In principle it seems possible to produce a therapy that can be globally applied throughout the body but only does harm to cancerous cells - though in practice such selectivity is a sliding scale, and nothing is perfect. Causing less harm to the patient than the current standard of chemotherapy is a low bar, but conversely the effectiveness of this first attempt seems marginal. It is only slowing down cancer a little rather than fixing the problem. Still, it is only the starting point for a whole new area of exploration.
Scientists have discovered the first compound that directly makes cancer cells commit suicide while sparing healthy cells. The new treatment approach was directed against acute myeloid leukemia (AML) cells but may also have potential for attacking other types of cancers. The newly discovered compound combats cancer by triggering apoptosis - an important process that rids the body of unwanted or malfunctioning cells. Apoptosis trims excess tissue during embryonic development, for example, and some chemotherapy drugs indirectly induce apoptosis by damaging DNA in cancer cells.
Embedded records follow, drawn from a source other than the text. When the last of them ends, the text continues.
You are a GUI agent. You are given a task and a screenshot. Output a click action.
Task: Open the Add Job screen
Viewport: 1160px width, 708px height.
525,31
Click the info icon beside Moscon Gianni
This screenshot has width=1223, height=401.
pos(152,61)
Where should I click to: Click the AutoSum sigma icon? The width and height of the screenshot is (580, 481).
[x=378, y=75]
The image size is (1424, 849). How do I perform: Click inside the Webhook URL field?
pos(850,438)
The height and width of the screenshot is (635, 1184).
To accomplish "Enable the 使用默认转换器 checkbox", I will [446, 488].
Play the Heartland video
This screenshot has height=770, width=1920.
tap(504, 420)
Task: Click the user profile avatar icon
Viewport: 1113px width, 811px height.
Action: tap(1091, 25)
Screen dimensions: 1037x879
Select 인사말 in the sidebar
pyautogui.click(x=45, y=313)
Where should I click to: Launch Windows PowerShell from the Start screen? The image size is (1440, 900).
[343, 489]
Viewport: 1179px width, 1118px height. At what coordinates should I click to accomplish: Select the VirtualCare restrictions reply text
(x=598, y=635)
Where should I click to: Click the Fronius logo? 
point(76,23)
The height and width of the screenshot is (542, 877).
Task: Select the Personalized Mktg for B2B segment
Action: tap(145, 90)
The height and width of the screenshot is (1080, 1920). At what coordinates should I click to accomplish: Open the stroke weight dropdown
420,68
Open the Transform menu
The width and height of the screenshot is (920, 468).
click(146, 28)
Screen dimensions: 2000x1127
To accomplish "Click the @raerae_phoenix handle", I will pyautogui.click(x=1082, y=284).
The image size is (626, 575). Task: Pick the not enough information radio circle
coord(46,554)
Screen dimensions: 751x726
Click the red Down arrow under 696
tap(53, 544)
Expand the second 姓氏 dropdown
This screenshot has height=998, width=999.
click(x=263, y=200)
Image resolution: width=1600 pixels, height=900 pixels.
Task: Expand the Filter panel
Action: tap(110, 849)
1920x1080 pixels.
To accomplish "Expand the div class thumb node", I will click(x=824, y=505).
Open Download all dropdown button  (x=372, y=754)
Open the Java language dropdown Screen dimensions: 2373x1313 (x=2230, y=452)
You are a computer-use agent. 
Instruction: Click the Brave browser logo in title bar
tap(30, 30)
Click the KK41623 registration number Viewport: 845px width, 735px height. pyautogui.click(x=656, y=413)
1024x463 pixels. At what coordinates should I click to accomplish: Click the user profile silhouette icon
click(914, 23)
Apoptosis occurs when BAX - the "executioner protein" in cells - is activated by "pro-apoptotic" proteins in the cell. Once activated, BAX molecules home in on and punch lethal holes in mitochondria, the parts of cells that produce energy. But all too often, cancer cells manage to prevent BAX from killing them. They ensure their survival by producing copious amounts of "anti-apoptotic" proteins that suppress BAX and the proteins that activate it. "Our novel compound revives suppressed BAX molecules in cancer cells by binding with high affinity to BAX's activation site. BAX can then swing into action, killing cancer cells while leaving healthy cells unscathed."
Researchers first described the structure and shape of BAX's activation site in 2008, and have since looked for small molecules that can activate BAX strongly enough to overcome cancer cells' resistance to apoptosis. The team initially used computers to screen more than one million compounds to reveal those with BAX-binding potential. The most promising 500 compounds were then evaluated in the laboratory. A compound dubbed BTSA1 (short for BAX Trigger Site Activator 1) proved to be the most potent BAX activator, causing rapid and extensive apoptosis when added to several different human AML cell lines. The researchers next tested BTSA1 in blood samples from patients with high-risk AML. Strikingly, BTSA1 induced apoptosis in the patients' AML cells but did not affect patients' healthy blood-forming stem cells.
Finally, the researchers generated animal models of AML by grafting human AML cells into mice. BTSA1 was given to half the AML mice while the other half served as controls. On average, the BTSA1-treated mice survived significantly longer (55 days) than the control mice (40 days), with 43 percent of BTSA1-treated AML mice alive after 60 days and showing no signs of AML. Importantly, the mice treated with BTSA1 showed no evidence of toxicity.